*** Opening of Supplied entries ***
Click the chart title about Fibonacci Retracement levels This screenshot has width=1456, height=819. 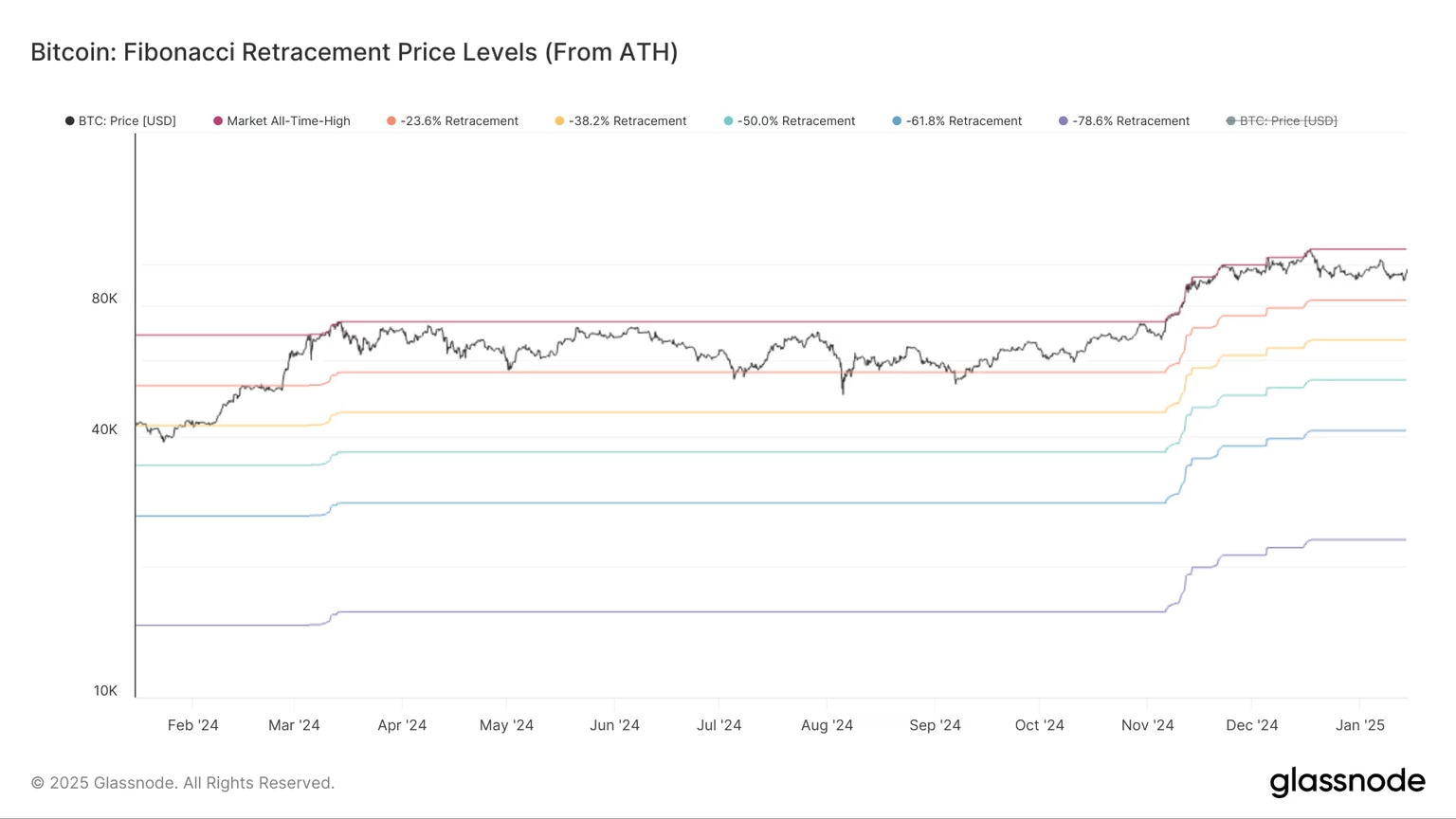click(x=354, y=52)
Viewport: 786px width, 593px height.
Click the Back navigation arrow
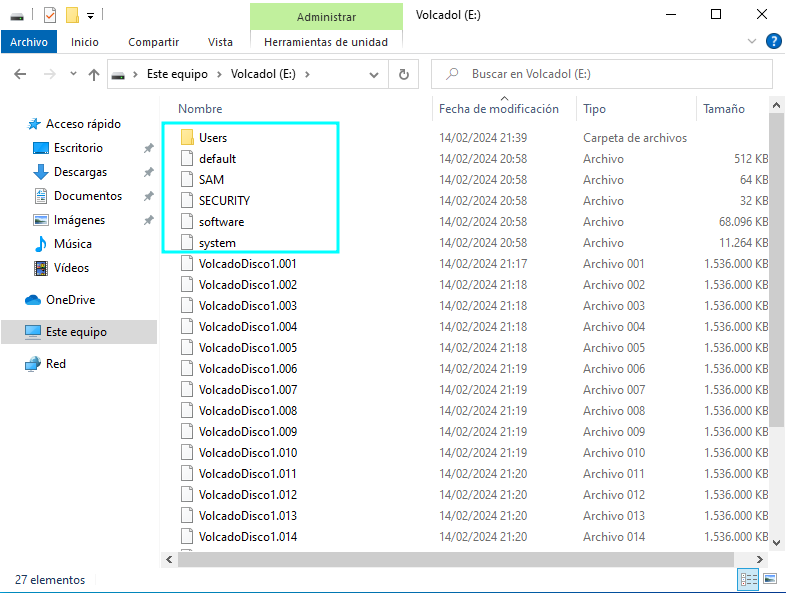click(x=20, y=74)
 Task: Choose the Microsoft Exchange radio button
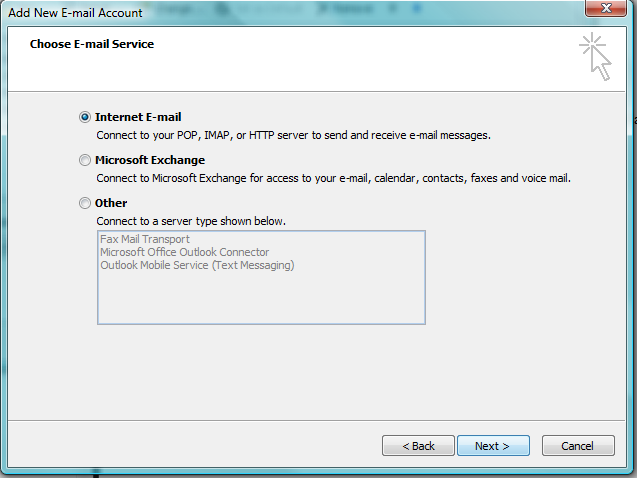[x=84, y=160]
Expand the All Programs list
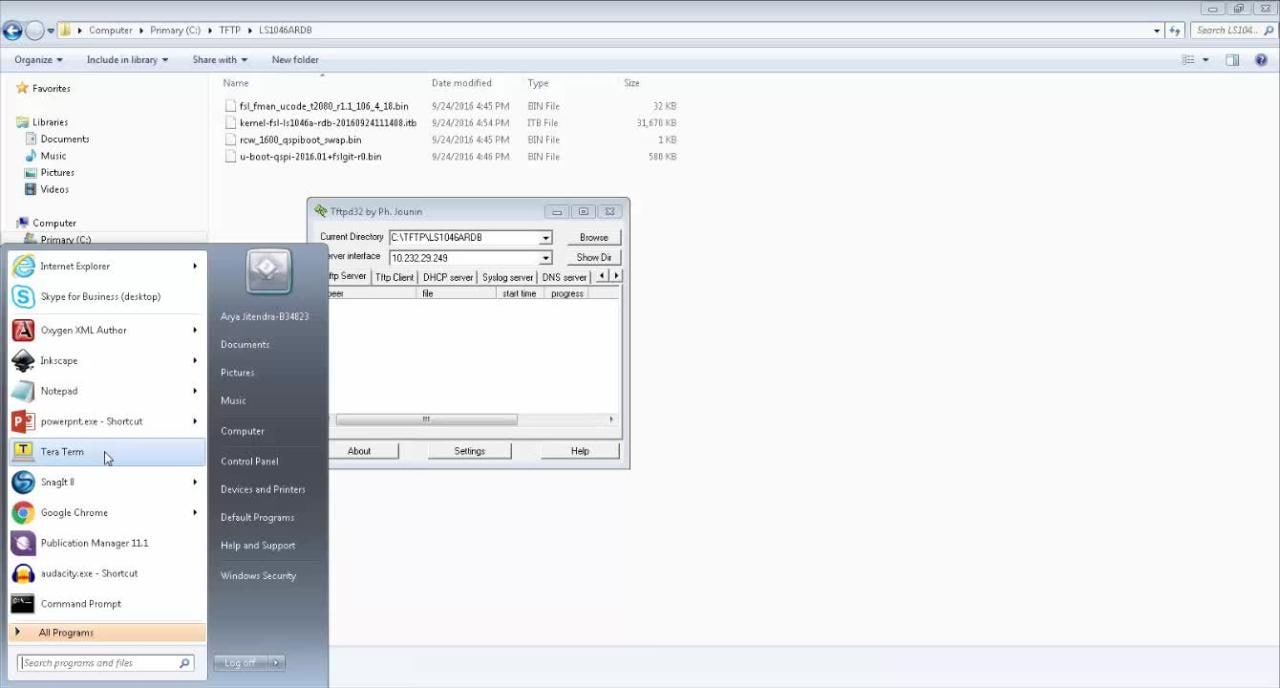This screenshot has height=688, width=1280. [x=66, y=633]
*** Close of Supplied entries ***
* _Description of the task_:
All pictures must be left out. Reproduce exactly the lines from the one containing "Click the Back navigation arrow" to the final line of the entries.

* _Output of the exercise_:
Click the Back navigation arrow
click(x=20, y=74)
 Task: Choose the Microsoft Exchange radio button
[x=84, y=160]
Expand the All Programs list
This screenshot has height=688, width=1280. [x=66, y=633]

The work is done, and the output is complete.